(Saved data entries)

BEGIN

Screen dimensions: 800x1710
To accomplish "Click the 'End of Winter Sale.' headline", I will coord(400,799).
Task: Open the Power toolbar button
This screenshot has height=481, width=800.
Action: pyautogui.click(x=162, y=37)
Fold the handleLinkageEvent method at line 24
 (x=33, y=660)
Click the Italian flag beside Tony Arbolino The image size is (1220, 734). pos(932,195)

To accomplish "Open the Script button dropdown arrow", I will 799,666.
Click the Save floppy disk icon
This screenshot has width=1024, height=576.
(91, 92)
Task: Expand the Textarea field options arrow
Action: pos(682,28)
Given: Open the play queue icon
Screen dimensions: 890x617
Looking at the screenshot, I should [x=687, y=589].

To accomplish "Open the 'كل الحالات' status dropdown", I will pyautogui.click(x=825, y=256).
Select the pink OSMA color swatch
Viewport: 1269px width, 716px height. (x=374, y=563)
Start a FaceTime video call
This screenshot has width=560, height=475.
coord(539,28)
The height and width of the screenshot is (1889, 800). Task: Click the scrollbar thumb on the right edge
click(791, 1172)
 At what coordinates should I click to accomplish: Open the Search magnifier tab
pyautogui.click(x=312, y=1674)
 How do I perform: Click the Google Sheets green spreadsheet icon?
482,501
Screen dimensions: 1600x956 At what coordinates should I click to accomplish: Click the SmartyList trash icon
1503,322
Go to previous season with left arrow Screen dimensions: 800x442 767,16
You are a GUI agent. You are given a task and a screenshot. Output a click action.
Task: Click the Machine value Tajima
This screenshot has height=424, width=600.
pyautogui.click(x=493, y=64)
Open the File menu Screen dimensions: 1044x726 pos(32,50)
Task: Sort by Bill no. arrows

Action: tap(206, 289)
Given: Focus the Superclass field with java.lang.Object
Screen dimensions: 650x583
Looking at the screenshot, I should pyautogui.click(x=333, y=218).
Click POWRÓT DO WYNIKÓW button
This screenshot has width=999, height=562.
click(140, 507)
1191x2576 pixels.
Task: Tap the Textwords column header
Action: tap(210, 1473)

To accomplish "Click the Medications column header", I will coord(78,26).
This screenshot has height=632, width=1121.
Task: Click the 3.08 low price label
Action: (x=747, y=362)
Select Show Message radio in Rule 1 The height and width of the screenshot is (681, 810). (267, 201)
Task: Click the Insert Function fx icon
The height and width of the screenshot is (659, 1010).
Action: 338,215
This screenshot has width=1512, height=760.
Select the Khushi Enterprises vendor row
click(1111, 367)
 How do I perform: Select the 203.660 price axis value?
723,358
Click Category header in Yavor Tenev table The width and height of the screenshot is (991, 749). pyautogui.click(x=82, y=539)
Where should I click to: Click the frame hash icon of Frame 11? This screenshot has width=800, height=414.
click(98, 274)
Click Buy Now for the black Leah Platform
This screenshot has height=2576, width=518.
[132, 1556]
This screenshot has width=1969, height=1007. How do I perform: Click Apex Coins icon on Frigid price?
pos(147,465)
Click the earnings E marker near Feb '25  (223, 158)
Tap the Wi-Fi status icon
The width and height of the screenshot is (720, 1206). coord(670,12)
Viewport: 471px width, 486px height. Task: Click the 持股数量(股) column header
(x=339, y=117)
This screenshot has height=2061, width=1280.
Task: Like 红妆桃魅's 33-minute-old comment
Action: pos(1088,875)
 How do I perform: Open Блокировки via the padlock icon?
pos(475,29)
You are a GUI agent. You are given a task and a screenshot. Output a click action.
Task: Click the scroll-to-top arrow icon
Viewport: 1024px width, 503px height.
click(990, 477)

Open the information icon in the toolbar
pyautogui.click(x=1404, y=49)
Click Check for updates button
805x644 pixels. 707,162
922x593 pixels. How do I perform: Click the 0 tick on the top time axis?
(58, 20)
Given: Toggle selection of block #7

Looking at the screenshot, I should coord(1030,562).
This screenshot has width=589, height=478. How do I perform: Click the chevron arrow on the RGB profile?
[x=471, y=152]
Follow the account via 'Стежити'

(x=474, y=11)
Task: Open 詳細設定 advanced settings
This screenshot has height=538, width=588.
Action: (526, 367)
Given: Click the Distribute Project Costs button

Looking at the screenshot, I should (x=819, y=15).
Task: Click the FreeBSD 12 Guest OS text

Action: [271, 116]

END

■ Goal of the exercise ■
Search the data above for the string "with" and return every line that has it.

■ Exercise answer ■
Go to previous season with left arrow Screen dimensions: 800x442 767,16
Given: Focus the Superclass field with java.lang.Object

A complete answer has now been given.